A lot of artists over the years have influenced my sound, from James Blake, SBTRKT, Radiohead to Kanye West, Kojey Radical and Jimmy Edgar. It’s usually about finding little things you love about what people do, adapting and play around with it until you make it your own, then build and build.

Talk us through your writing process from start to finish?

My writing process really differs every couple of months depending on influences I’m picking up and learning from people. Some tracks start with just a word or poem and builds from the feeling I get from them, like Red Moon. Other start with just a drum loop, like Katz.

I usually write all on my own. On some tracks like Fall for example, I’d write the entire beat and some lyric ideas out, then have a session with another artist to help finish the track if it needs it.

Is there anyone in the UK you’d love to work with?

Without a doubt, Wretch 32. I’ve got some tracks I think he’d honestly really like. He’s one of those people I’d just like to play music to and chat about whatever, not necessarily work on anything.

How does the studio compare to live performances?

Studio life is a lot more relaxed and free flowing for me, I love them both but my favorite thing in the world is writing a new track that I‘m really happy with. For that period in time, you’re the only one that’s ever heard it, It’s a great feeling. Live is really exciting though, a completely different energy to writing music in a studio, giving tracks a new life.


You’ve been heavily championed on Radio 1, how does it feel to be supported by names like Annie Mac, Huw Stephens, Toddla T, MistaJam and more?

Honestly, very honoured. I have nothing but love for these guys, they are bombarded with music on a daily basis and for them to not just play it once, but on a weekly basis is humbling. I feel a lot of love for them, and everyone else supporting whatever I do.

What would you like people to take away from your music?

Enjoyment mainly, but also there’s a deeper level to things.
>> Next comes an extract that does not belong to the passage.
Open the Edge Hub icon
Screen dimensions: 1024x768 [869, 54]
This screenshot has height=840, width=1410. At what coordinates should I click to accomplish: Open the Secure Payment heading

Co-directing my videos and coming up with my artwork allows me room to convey that deeper side to the music, there are going to be many different things I want people to take away in future, but for Over the Water the main message is to believe in yourself and be unapologetically you.

What’s the plan for the rest of the year?

I’ve got my follow-up EP to Over the Water coming out later on this year, which features a lot more of my own voice, as well as Kojey Radical and Carmody.

And a few live shows, which I’m really excited about, and some video/artwork ideas for the follow up EP that I can’t wait to begin working on."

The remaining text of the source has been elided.